Mortalité infantile

Mortinaissance : Toutes les 16 secondes, un bébé meurt à la naissance dans le monde

Mortinaissance : Toutes les 16 secondes, un bébé meurt à la naissance dans le monde
Mortinaissance : Toutes les 16 secondes, un bébé meurt à la naissance dans le monde © 2020 D.R./Info241

Près de 2 millions de bébés sont mort-nés chaque année - soit un toutes les 16 secondes - selon les premières estimations conjointes de la mortinatalité contenu dans un rapport publié hier par l’UNICEF, l’Organisation mondiale de la santé (OMS), le Groupe de la Banque mondiale et la Division de la population du Département des affaires économiques et sociales des Nations Unies.

Selon ce rapport intitulé « Une tragédie négligée : le fardeau mondial de la mortinatalité  » publié le 7 octobre, la grande majorité des mortinaissances, soit 84%, se produisent dans les pays à faible revenu et à revenu intermédiaire inférieur. En 2019, 3 mort-nés sur 4 sont nés en Afrique subsaharienne ou en Asie du Sud. Le rapport définit une mortinaissance comme étant un bébé né sans signe de vie à 28 semaines de grossesse ou plus.

Une mortalité évitable

« Accueillir un bébé dans le monde devrait être un moment de grande joie, mais chaque jour des milliers de parents éprouvent une tristesse insupportable parce que leurs bébés sont morts-nés », a déclaré le directeur général de l’OMS, Tedros Adhanom Ghebreyesus. Au-delà de la souffrance et de la perte de vies humaines, les coûts psychologiques et financiers pour les femmes, les familles et les sociétés sont graves et durables. Or la majorité des mortinaissances auraient pu être évitées grâce à un suivi de qualité, des soins prénataux appropriés et une aide à l’accouchement qualifiée, affirme l’ONU.

Le rapport avertit que la pandémie de Covid-19 pourrait aggraver le nombre de mortinaissances dans le monde. Une réduction de 50% des services de santé due à la pandémie pourrait provoquer près de 200.000 mort-nés supplémentaires sur une période de 12 mois dans 117 pays à faible et moyen revenu, soit une augmentation de 11,1% du nombre de mortinaissances.

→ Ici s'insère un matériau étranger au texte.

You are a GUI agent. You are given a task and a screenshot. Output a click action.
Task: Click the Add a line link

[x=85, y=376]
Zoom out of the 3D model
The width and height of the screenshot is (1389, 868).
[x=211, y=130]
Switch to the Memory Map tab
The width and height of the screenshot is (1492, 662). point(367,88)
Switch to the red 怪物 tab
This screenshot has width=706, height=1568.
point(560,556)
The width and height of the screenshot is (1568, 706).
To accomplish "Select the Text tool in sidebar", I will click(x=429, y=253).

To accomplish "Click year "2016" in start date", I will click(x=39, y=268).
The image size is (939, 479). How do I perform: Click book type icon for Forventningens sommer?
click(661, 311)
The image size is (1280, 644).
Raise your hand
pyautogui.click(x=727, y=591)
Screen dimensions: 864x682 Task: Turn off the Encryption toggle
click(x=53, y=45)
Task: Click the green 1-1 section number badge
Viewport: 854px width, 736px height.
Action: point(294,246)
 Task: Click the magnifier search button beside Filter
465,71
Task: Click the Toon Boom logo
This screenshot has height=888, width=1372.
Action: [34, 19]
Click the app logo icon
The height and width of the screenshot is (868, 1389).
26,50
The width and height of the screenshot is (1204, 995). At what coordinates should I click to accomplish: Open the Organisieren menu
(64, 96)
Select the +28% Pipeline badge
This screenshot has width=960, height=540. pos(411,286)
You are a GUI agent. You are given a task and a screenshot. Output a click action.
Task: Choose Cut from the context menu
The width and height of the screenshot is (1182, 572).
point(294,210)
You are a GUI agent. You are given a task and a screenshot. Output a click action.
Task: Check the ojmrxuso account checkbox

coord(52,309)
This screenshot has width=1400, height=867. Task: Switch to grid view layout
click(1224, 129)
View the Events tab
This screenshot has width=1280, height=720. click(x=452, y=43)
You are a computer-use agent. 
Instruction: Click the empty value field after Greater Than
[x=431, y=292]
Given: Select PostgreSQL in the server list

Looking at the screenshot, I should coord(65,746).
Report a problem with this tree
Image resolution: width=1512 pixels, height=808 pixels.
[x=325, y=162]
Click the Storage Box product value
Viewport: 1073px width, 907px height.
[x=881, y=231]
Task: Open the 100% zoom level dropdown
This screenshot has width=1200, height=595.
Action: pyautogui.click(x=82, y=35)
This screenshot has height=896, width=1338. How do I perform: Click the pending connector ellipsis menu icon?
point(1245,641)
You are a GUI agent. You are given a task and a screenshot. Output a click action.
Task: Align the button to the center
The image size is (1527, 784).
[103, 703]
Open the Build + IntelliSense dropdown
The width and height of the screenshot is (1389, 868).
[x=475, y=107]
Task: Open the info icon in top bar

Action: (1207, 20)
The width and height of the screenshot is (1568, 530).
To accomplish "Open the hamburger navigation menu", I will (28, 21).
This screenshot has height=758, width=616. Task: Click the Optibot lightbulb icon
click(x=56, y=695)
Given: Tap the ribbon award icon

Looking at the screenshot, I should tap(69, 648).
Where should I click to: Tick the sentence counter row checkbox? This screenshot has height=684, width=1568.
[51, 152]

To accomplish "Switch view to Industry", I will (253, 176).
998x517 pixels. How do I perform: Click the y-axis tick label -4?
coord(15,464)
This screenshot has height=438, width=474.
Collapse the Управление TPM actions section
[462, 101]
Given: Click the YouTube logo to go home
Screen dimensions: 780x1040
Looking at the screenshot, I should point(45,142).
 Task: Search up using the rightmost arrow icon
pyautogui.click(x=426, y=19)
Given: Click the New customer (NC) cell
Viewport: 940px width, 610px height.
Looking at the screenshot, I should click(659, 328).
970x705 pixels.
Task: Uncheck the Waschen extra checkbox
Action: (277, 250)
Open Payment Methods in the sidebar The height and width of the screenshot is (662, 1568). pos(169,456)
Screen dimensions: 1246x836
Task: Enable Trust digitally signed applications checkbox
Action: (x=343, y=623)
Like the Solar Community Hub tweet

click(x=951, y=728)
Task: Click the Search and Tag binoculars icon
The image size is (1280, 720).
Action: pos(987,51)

La mauvaise qualité des soins

La plupart des mortinaissances sont dues à la mauvaise qualité des soins pendant la grossesse et l’accouchement. Le manque d’investissements dans les services prénatals et intra-partum et dans le renforcement du personnel infirmier et des sages-femmes sont les principaux défis à relever, selon le rapport. Plus de 40% des mortinaissances ont lieu pendant l’accouchement, une perte qui pourrait être évitée si l’on disposait d’un personnel de santé qualifié lors de l’accouchement et de soins obstétriques d’urgence en temps utile.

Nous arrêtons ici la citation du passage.